# Employer can't pay redundancy



## Glan (31 Mar 2010)

Hi,

My Dad was given 8 weeks notice about 4 weeks ago and is entitled to statutory redundancy.   He has worked for the same employer for 18 years.  Today the employees were told there is no money there to pay their redundancy.

I understand there is a fund with the Dept of Enterprise & Trade for situations likes this.

My question is how long would it take to get the redundancy off them.  I imagine there is a huge back log.

Thanks in advance


----------



## gillarosa (1 Apr 2010)

Its very protracted, at least six months maybe even longer at the moment. How is the Employer sidestepping their obligation, are they liquidating or something? www.redundancy.ie has some very useful information. The best plan of action is to have all the paperwork he needs ready when it comes time to claim both for Redundancy and UB. The faster the claim is submitted the faster its paid.


----------



## jack2009 (1 Apr 2010)

You can send an RP50 to the department showing that your dad is due x but has not been paid anything.  The employer will also have to get an accountants certificate showing that the comany is insolvent and unable to pay the statutory redundancy.

If the employer is not helpful then complete an RP77 and send it to the employer and the Department of Enterprise in order to get a date for an Employment Appeals Tribunal Date, it could take around 6 months.  Once the tribunal finds in your dads favour the Department will pay the redundancy.


----------



## NHG (1 Apr 2010)

The department are a disaster to deal with....

On the other side, we (an employer) sent in a redundancy rebate claim which was firstly registered on line when the employee was given 8 wks notice and then sent in the documentation by registered post when the employee finished up and received his redundancy payment in full.  It was registered on their system on the 15th of June 2009 (which was immediately as employee finished up on the 12th of June), on the web site it says that they are now dealing with August 2009 claims - we still have not received aprox €10k of a rebate and when i ring they tell me that it has been approved and is gone for payment and we should have it in a few WEEKS - they have now been telling me the same thing for the last 3 weeks and again yesterday I was told a few weeks.
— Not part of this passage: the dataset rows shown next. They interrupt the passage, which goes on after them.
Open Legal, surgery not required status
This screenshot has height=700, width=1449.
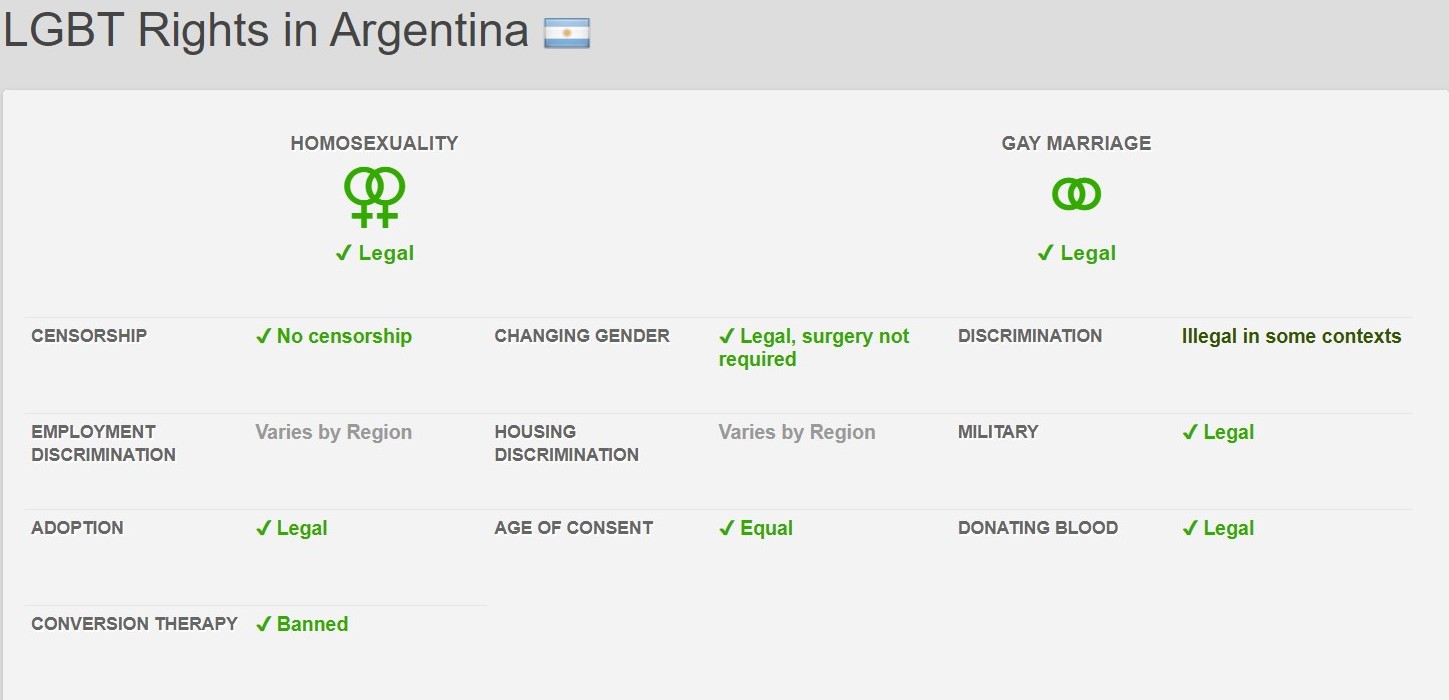click(814, 348)
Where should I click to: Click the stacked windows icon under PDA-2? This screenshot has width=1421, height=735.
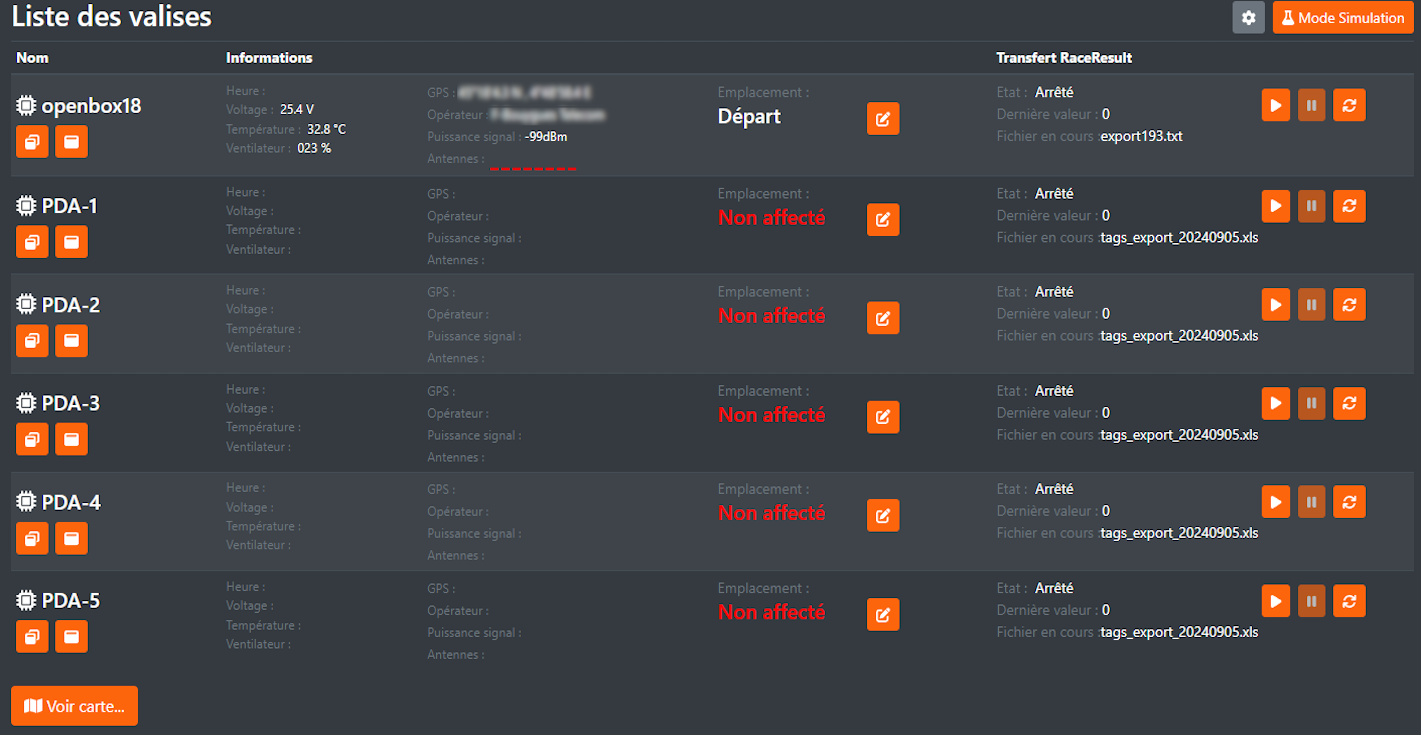pos(32,341)
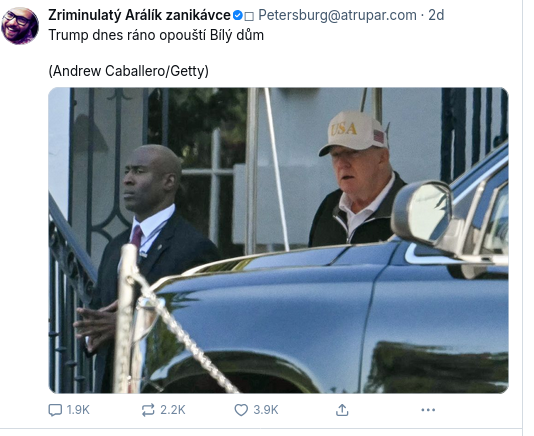Open the attached photo in full view
The height and width of the screenshot is (436, 534).
(278, 240)
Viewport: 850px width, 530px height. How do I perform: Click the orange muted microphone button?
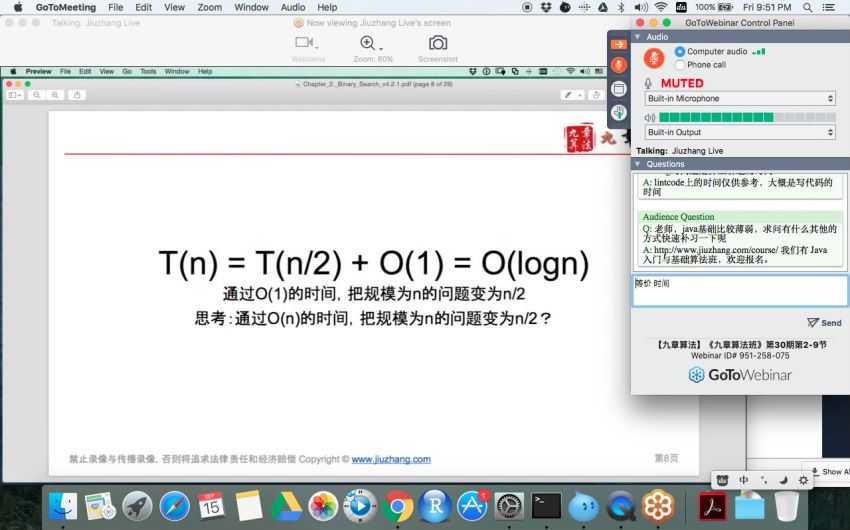(653, 58)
Its a day to day balancing act trying to keep a business up and running without this kind of treatment from our government departments.

Hopefully we won't have to make anyone else redundant, but it is very hard for small businesses to survive when the government can hold onto your money for so so long, when we have to pay them Vat or PAYE/PRSI it has to be monthly by direct debit - seem to be one rule for collecting but a totally different one for refunding....  

I don't envy your situation trying to find out if and when you will receive your money, but I do see why an employer would not be in a position to be able to give the employee the redundany cheque in full on the day they finish. 

They are a disaster to deal with.....


----------



## greenfield (1 Apr 2010)

NHG - For future reference - Revenue will consider allowing you to offset the statutory rebate against your tax liabilities


----------



## derivs (9 Apr 2010)

greenfield said:


> NHG - For future reference - Revenue will consider allowing you to offset the statutory rebate against your tax liabilities



Would you be able to quote any references for this? My accountant can't seem to find anything that supports this and when I phone the IR they tell me they have not heard about it.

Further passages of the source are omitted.